Prof. Israel Hershkovitz, Tel Aviv University, Wikimedia Commons
Neanderthals Already Had A Reputation For Caring
The dental discovery fits with a growing body of evidence showing that Neanderthals cared for one another. Archaeologists have previously found individuals who survived serious injuries, severe arthritis, and disabilities that would have required long-term assistance from other members of their group. This latest discovery suggests that care may have extended beyond nursing to include active medical intervention.
Medicine May Have Included More Than Surgery
This is not the first time Neanderthals have been linked to healthcare. Earlier studies suggest they may have used medicinal plants such as yarrow and chamomile, possibly for their anti-inflammatory or pain-relieving properties. They also appear to have cleaned their teeth with primitive toothpicks. The drilled molar now adds another layer to this emerging picture of surprisingly sophisticated prehistoric medicine.
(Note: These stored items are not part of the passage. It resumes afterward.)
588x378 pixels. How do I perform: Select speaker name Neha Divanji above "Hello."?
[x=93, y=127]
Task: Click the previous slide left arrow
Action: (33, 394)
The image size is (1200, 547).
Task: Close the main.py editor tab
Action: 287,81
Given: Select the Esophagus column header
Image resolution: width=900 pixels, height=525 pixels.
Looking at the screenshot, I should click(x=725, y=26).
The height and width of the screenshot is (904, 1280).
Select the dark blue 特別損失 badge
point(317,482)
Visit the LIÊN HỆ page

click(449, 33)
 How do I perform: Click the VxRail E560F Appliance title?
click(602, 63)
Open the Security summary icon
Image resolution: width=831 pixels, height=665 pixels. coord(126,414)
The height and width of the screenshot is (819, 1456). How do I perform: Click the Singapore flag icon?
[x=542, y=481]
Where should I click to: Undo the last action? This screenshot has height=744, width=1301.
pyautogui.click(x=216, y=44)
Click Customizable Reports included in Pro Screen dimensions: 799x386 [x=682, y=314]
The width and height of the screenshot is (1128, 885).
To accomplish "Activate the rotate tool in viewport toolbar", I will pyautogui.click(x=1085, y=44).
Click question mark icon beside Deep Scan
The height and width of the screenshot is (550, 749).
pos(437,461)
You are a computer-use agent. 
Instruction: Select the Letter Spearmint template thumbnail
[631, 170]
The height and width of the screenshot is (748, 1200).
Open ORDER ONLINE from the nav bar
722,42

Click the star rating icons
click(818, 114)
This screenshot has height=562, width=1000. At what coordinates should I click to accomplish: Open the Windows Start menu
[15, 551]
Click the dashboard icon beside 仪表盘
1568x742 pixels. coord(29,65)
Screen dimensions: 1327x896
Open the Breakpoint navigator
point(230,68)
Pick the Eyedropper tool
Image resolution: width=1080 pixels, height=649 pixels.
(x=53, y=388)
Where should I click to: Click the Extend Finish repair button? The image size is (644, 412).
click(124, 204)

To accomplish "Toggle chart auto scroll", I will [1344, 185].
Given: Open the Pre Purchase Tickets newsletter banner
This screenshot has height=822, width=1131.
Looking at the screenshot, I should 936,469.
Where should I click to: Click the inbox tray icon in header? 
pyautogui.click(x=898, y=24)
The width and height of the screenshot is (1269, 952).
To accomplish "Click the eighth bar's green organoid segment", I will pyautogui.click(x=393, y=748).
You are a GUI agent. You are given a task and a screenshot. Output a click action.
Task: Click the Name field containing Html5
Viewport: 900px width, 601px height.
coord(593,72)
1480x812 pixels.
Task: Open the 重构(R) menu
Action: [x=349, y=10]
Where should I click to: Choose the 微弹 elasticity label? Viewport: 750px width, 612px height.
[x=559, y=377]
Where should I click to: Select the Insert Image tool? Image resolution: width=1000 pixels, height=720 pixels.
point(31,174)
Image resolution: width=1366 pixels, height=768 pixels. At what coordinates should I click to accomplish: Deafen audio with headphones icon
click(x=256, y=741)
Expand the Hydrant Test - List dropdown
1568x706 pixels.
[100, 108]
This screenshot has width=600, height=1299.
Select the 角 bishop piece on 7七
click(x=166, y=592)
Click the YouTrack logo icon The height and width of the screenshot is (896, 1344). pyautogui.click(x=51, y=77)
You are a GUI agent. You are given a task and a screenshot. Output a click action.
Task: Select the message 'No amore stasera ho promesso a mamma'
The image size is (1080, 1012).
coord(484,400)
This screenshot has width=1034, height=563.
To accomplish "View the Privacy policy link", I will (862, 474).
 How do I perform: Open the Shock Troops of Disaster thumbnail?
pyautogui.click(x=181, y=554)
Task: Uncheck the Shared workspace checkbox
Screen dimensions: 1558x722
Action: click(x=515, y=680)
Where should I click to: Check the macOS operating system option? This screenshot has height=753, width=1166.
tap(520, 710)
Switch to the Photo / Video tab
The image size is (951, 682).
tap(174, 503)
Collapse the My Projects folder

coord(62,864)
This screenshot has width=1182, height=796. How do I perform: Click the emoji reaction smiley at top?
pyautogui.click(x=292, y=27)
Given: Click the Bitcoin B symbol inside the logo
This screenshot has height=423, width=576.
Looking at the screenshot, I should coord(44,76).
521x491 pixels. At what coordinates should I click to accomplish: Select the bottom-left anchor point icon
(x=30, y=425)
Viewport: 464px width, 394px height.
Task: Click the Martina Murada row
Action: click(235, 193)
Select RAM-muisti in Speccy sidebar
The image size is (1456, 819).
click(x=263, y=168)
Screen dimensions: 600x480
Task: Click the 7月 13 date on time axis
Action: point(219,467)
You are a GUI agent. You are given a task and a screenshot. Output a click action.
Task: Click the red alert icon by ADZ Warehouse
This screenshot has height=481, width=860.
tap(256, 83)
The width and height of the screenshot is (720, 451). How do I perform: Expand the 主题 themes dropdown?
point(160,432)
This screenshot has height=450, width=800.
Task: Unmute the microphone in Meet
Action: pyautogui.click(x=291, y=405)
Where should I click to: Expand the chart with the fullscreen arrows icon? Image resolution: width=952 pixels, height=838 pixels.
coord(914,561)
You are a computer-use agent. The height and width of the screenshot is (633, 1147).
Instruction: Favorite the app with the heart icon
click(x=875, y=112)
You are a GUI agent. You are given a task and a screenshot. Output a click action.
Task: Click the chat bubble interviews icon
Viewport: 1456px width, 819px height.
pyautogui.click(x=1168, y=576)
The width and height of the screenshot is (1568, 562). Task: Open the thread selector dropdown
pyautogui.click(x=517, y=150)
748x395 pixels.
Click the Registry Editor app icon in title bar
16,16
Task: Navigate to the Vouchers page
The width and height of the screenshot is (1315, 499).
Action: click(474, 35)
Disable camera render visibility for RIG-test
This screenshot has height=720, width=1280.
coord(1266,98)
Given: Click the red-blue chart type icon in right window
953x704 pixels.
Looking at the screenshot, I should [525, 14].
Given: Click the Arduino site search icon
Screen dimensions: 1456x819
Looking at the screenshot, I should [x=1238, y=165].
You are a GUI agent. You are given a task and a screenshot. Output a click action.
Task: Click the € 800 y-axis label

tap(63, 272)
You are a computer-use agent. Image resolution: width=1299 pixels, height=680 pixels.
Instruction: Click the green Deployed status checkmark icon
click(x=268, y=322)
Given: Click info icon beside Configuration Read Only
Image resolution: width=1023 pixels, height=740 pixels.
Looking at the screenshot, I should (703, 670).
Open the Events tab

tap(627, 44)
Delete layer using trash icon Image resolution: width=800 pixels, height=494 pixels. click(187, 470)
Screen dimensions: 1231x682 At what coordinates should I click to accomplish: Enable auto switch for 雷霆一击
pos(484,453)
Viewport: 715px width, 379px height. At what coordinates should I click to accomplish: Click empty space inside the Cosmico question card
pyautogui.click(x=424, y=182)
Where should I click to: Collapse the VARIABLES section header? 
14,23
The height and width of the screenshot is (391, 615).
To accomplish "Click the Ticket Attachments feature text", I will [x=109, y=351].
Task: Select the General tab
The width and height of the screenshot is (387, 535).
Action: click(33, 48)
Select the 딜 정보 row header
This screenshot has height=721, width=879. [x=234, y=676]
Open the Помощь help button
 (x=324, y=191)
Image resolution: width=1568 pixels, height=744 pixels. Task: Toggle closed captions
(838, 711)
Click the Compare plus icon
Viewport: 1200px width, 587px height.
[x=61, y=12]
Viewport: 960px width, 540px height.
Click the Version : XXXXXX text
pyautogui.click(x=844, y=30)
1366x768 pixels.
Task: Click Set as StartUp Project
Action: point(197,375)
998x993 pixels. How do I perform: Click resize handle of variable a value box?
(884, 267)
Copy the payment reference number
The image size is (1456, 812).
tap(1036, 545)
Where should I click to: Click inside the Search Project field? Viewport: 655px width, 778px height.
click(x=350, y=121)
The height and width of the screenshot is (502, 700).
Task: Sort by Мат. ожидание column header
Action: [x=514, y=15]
Rhododendrites, Wikimedia Commons
Changing Our View Of Neanderthal Intelligence
For much of the twentieth century, Neanderthals were often portrayed as primitive, unintelligent, and lacking the cognitive abilities of modern humans. That image has steadily fallen apart. Evidence now shows they created specialized tools, controlled fire, cared for injured companions, made symbolic objects, and may even have produced art. The possibility that they also practiced dentistry further narrows the perceived gap between Neanderthals and Homo sapiens.
Neanderthal-Museum, Mettmann, Wikimedia Commons
What Makes This Discovery So Important?
The tooth represents much more than a single medical procedure. It demonstrates that Neanderthals could identify a health problem, choose an appropriate intervention, and successfully perform a delicate task requiring patience and precision. That combination of technical ability and practical knowledge reveals a level of behavioral complexity that scientists are only beginning to appreciate.
Didier Descouens, Wikimedia Commons
Researchers Still Have Questions
Despite the excitement, many mysteries remain. Scientists still do not know who performed the procedure, whether similar treatments were common, or whether the knowledge spread between different Neanderthal groups. Future discoveries from sites like Chagyrskaya Cave may reveal whether this was an exceptional case or part of a much broader medical tradition.
National Cancer Institute, Unsplash
Neanderthals Keep Surprising Us
Every few years, another discovery forces researchers to rethink what Neanderthals were capable of. What once seemed like a simple Ice Age species increasingly appears to have possessed advanced technical skills, social cooperation, and an impressive ability to solve practical problems. The drilled molar is just the latest reminder that the more we learn about Neanderthals, the more human they seem.
Final Thoughts
The 59,000-year-old molar from Chagyrskaya Cave is far more than an ancient tooth. It is a window into a forgotten world where Neanderthals recognized illness, developed practical solutions, and were willing to endure an incredibly painful procedure in the hope of relief. By pushing the origins of dentistry back more than 40,000 years, the discovery challenges long-held assumptions about prehistoric medicine and human evolution.
It also reinforces a lesson that archaeology continues to teach us again and again: our extinct relatives were not primitive caricatures but intelligent, resourceful people whose ingenuity still has the power to surprise us tens of thousands of years later.